**** Extracted entries

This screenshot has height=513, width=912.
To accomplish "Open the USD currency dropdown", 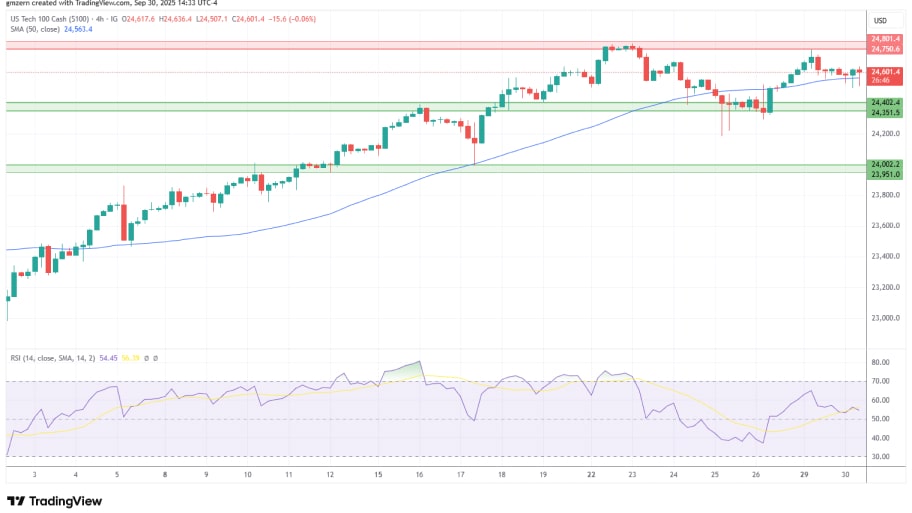I will (881, 20).
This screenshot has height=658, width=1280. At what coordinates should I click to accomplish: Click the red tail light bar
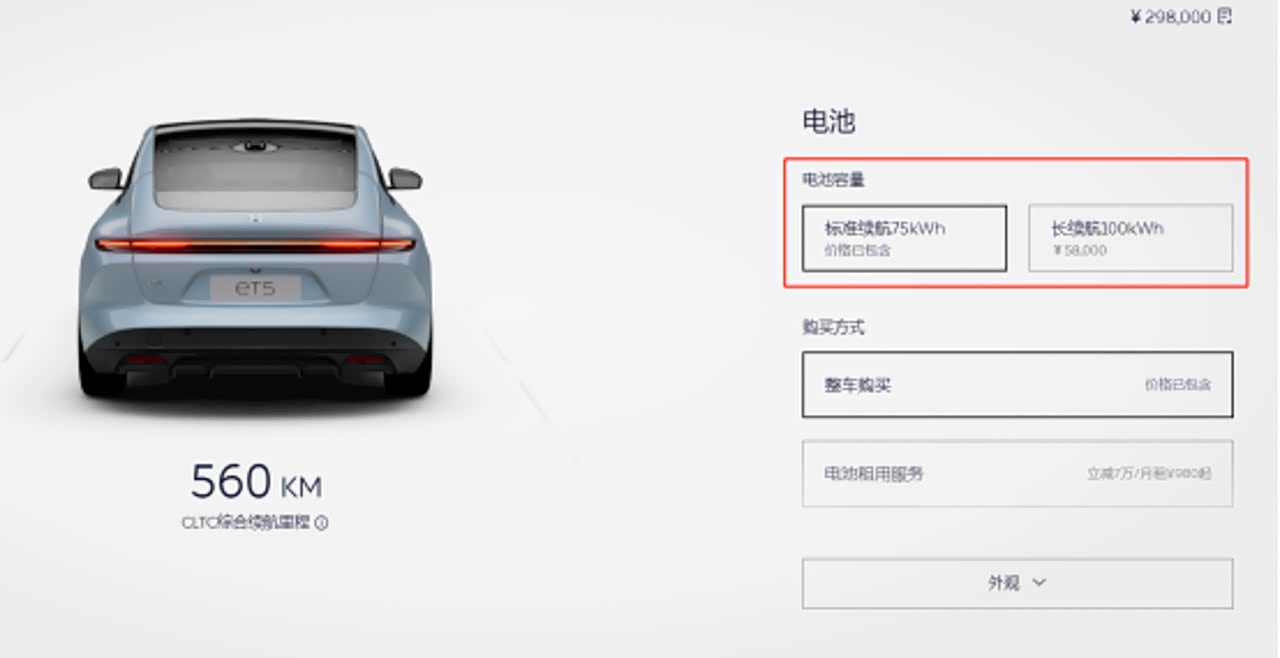tap(256, 244)
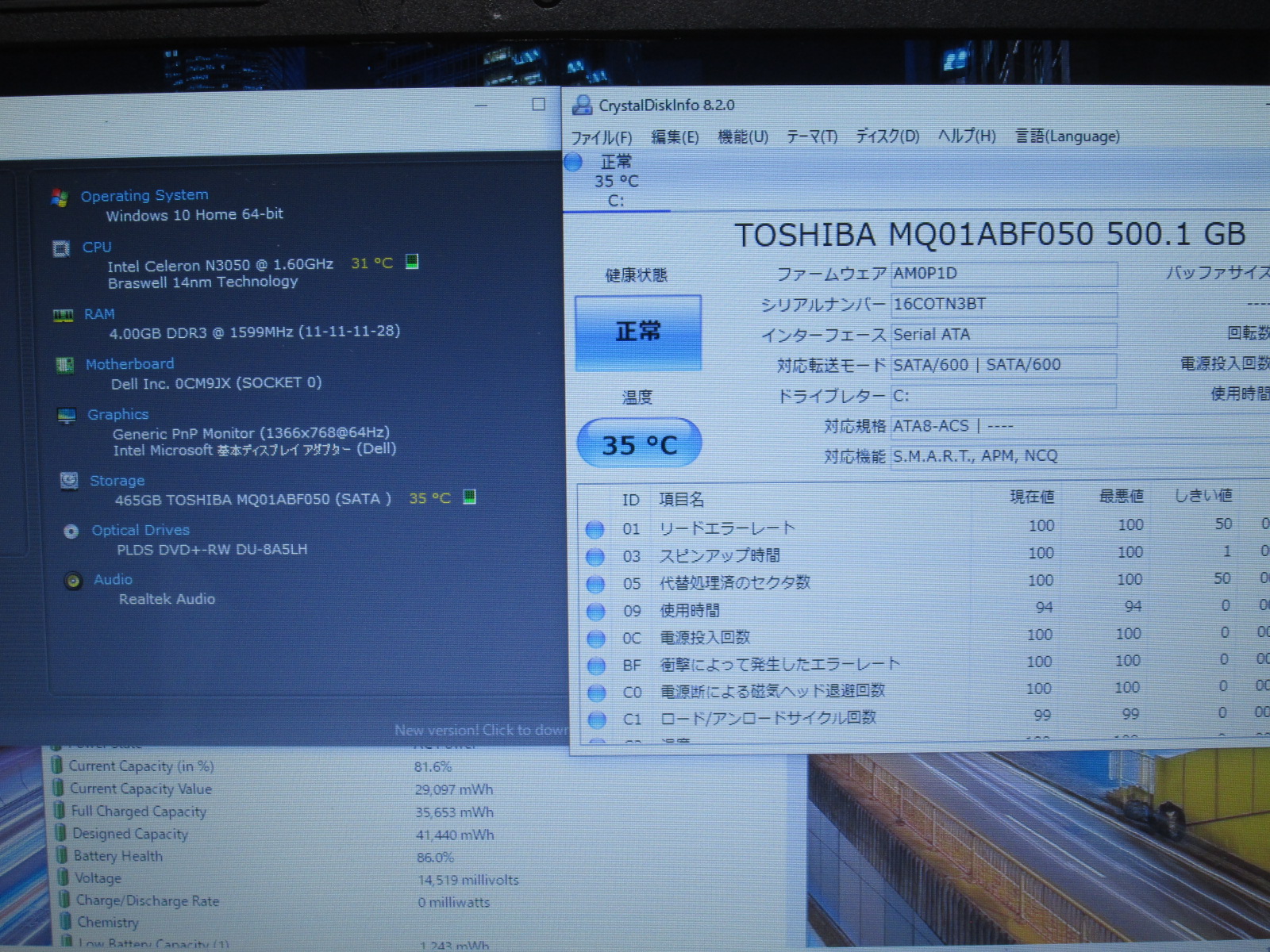The image size is (1270, 952).
Task: Click the Audio speaker icon
Action: [x=73, y=581]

********

Pick out every line of the records that includes the word "Click", and copy each one.

This screenshot has height=658, width=1280. At what coordinates should I click to accomplish: Click the red tail light bar
Task: Click the Audio speaker icon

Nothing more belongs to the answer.